This documentation page is also available as an interactive notebook. You can launch the notebook in
Kaggle or Colab, or download it for use with an IDE or local Jupyter installation, by clicking one of the
above links.
Pixeltable unifies data and computation into a table interface.
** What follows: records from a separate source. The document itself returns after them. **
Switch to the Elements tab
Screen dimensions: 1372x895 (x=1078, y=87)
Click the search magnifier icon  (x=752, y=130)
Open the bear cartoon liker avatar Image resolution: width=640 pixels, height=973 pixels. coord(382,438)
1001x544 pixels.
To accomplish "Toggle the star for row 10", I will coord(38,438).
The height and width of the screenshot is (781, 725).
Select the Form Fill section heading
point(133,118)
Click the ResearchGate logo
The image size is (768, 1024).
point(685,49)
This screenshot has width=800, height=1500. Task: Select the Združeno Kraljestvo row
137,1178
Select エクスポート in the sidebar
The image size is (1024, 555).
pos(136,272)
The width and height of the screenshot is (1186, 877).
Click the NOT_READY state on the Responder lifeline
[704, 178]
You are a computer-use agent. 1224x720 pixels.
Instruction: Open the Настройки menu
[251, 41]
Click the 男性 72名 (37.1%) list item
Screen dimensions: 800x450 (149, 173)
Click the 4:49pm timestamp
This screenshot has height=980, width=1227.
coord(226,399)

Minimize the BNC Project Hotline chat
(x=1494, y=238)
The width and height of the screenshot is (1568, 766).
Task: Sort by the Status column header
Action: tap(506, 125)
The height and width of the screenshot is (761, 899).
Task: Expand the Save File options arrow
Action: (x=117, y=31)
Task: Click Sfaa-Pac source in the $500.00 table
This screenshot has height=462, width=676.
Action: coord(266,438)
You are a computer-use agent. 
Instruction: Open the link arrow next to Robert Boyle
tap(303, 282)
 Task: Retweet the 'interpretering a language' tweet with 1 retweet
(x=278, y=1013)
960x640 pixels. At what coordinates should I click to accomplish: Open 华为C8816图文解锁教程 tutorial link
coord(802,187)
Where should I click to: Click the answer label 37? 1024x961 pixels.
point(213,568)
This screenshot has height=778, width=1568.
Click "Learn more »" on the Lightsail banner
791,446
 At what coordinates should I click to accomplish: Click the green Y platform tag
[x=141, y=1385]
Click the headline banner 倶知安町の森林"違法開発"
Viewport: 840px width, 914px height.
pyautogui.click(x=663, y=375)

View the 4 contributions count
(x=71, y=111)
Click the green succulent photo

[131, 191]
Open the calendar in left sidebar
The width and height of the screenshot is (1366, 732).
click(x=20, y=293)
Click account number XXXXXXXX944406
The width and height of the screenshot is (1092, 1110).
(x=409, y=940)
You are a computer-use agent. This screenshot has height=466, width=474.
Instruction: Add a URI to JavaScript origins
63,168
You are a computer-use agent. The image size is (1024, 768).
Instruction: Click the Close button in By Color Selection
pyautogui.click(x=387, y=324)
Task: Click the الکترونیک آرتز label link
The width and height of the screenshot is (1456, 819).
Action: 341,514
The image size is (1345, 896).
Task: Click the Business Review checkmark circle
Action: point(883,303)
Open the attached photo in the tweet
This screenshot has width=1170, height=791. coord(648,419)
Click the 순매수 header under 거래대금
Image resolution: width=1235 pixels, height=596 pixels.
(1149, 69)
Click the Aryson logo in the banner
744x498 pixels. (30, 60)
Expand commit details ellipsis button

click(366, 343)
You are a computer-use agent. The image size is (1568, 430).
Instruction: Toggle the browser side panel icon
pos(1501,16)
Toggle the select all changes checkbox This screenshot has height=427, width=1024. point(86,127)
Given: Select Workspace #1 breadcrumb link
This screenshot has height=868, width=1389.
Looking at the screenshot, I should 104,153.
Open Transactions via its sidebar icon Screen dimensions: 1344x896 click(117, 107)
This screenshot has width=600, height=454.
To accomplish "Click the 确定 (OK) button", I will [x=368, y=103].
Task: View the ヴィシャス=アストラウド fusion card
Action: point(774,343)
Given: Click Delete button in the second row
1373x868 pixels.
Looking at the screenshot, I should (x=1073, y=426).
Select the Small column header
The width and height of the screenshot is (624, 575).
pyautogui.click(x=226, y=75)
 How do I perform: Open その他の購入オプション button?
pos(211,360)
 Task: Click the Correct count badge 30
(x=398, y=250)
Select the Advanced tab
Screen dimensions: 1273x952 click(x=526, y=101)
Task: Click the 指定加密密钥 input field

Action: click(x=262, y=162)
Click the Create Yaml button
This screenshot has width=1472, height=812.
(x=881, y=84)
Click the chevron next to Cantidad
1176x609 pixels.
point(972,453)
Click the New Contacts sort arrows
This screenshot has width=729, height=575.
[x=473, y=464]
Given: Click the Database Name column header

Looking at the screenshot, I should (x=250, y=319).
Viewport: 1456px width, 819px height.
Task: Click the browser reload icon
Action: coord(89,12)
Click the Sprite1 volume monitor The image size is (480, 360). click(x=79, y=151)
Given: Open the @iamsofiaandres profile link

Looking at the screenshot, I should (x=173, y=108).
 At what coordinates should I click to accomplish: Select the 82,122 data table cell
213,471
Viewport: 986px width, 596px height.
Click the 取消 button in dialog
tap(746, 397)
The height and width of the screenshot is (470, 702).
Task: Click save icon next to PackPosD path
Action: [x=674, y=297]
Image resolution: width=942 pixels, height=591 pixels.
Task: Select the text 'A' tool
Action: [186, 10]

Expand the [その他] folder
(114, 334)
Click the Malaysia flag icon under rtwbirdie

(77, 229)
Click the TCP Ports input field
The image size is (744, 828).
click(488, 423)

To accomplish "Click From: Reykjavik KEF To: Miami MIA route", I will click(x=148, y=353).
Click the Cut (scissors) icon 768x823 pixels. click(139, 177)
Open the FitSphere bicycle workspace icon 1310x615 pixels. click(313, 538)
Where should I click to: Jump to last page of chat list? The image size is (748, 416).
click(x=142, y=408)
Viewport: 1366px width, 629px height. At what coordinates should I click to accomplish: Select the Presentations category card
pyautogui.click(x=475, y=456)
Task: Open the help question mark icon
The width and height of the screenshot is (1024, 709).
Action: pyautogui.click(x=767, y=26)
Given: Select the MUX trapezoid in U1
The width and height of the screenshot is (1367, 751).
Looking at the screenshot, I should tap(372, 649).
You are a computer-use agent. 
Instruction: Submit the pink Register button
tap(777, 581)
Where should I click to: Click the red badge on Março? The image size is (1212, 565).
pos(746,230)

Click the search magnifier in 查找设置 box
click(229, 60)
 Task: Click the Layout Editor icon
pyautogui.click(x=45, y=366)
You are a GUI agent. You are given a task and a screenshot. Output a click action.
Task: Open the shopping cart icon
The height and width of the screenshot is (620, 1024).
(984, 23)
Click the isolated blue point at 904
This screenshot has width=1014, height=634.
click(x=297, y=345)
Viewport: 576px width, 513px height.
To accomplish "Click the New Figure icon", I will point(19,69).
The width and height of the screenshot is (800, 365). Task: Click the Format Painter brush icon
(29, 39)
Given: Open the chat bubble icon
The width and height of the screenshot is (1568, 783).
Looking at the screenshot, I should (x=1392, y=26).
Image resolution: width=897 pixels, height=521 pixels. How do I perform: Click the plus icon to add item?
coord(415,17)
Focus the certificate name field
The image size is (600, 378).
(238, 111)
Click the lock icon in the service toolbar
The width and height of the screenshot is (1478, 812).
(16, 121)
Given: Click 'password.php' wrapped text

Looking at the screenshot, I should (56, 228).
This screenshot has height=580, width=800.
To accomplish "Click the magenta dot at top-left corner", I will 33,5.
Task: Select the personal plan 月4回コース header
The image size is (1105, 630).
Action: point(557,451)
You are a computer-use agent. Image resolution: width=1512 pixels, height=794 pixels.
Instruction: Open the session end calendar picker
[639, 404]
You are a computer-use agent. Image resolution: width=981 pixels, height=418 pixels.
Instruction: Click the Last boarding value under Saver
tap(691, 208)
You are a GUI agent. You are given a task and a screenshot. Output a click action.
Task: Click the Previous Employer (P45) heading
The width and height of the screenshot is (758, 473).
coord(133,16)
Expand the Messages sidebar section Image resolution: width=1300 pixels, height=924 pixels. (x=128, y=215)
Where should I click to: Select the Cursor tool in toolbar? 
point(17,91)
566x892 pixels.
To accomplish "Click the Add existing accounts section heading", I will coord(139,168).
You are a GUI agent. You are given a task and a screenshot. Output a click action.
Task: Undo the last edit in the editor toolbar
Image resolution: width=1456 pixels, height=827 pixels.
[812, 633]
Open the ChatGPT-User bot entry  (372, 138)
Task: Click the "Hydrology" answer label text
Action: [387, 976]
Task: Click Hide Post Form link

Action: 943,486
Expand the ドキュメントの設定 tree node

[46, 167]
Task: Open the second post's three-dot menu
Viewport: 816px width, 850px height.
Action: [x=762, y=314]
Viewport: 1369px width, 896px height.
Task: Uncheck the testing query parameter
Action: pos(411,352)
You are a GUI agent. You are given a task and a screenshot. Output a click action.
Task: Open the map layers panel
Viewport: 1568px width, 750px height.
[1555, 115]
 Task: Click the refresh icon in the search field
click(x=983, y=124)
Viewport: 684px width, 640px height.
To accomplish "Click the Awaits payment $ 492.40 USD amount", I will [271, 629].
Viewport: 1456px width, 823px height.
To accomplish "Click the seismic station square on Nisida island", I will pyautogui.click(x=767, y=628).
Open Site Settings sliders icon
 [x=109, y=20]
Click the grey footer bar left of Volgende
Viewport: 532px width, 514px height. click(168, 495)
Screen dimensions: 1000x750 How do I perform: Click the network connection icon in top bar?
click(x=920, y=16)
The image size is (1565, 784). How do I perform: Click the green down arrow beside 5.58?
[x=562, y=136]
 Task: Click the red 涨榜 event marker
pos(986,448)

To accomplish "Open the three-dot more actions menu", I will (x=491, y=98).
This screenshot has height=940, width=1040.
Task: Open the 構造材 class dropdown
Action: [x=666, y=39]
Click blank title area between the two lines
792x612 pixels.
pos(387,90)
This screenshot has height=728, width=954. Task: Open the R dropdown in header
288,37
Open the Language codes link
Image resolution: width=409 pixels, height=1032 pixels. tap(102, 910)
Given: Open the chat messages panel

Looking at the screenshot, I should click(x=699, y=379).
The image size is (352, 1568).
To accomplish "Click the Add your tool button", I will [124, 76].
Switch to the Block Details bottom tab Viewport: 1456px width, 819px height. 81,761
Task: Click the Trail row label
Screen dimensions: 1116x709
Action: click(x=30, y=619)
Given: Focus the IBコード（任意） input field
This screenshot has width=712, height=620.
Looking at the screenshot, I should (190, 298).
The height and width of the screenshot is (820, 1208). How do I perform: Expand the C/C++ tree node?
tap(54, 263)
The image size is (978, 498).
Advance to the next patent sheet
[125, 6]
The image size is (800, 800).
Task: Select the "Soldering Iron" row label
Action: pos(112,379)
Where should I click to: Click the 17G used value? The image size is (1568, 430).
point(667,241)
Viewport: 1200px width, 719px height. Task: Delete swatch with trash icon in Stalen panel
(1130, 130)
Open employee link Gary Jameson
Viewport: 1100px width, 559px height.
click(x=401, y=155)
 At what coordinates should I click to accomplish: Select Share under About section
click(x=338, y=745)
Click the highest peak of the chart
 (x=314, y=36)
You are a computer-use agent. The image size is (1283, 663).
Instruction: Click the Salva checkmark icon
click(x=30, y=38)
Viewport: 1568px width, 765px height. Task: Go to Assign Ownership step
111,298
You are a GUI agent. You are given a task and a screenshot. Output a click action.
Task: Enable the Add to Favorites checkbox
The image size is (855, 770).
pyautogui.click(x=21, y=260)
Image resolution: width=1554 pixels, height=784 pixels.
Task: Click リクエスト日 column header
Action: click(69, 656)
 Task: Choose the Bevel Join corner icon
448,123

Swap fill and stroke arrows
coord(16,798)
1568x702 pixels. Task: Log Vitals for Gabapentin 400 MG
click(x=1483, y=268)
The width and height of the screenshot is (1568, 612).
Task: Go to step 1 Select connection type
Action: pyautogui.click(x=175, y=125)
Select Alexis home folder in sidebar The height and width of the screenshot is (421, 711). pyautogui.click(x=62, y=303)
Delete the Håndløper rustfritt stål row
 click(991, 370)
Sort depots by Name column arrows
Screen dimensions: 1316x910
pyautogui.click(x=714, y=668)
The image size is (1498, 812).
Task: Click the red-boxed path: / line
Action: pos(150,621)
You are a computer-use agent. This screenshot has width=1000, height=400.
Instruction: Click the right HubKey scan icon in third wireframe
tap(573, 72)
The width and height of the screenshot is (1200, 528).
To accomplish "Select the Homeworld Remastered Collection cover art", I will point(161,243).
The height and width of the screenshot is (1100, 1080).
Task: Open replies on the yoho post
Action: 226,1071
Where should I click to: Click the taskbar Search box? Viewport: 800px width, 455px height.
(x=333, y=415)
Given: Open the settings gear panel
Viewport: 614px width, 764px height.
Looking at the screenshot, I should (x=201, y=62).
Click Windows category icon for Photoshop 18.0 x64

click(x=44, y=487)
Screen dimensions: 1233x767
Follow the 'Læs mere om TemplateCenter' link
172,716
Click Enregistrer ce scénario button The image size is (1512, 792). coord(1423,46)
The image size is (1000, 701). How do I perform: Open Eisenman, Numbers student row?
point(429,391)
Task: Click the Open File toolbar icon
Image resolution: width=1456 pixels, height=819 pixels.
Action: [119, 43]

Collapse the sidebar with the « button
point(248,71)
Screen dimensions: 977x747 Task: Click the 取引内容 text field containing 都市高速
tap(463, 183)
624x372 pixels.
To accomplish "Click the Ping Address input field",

In this
tutorial, we’ll go into more depth on the Hugging Face integration
between datasets and how Hugging Face models can be incorporated into
Pixeltable workflows to run models locally.
%pip install -qU pixeltable datasets torch transformers tiktoken spacy
Now let’s load the Hugging Face dataset, as described in the Hugging
Face
documentation.
import datasets
padoru = (
datasets.load_dataset("not-lain/padoru", split='train')
.select_columns(['Image', 'ImageSize', 'Name', 'ImageSource'])
)
It preserves the Hugging Face information about whether the data is part
of the test, train or validation split.
Dataset({
features: [‘Image’, ‘ImageSize’, ‘Name’, ‘ImageSource’],
num_rows: 382
})
Create a Pixeltable Table from a Hugging Face Dataset
Now we create a table and Pixeltable will map column types as needed.
Check out other ways to bring data into Pixeltable with
pixeltable.io such as csv,
parquet, pandas, json and others.
import pixeltable as pxt
pxt.drop_dir('hf_demo', force=True)
pxt.create_dir('hf_demo')
t = pxt.create_table('hf_demo.padoru', source=padoru)
Connected to Pixeltable database at: postgresql+psycopg://postgres:@/pixeltable?host=/Users/asiegel/.pixeltable/pgdata
Created directory `hf_demo`.
Created table `padoru_tmp_8951741`.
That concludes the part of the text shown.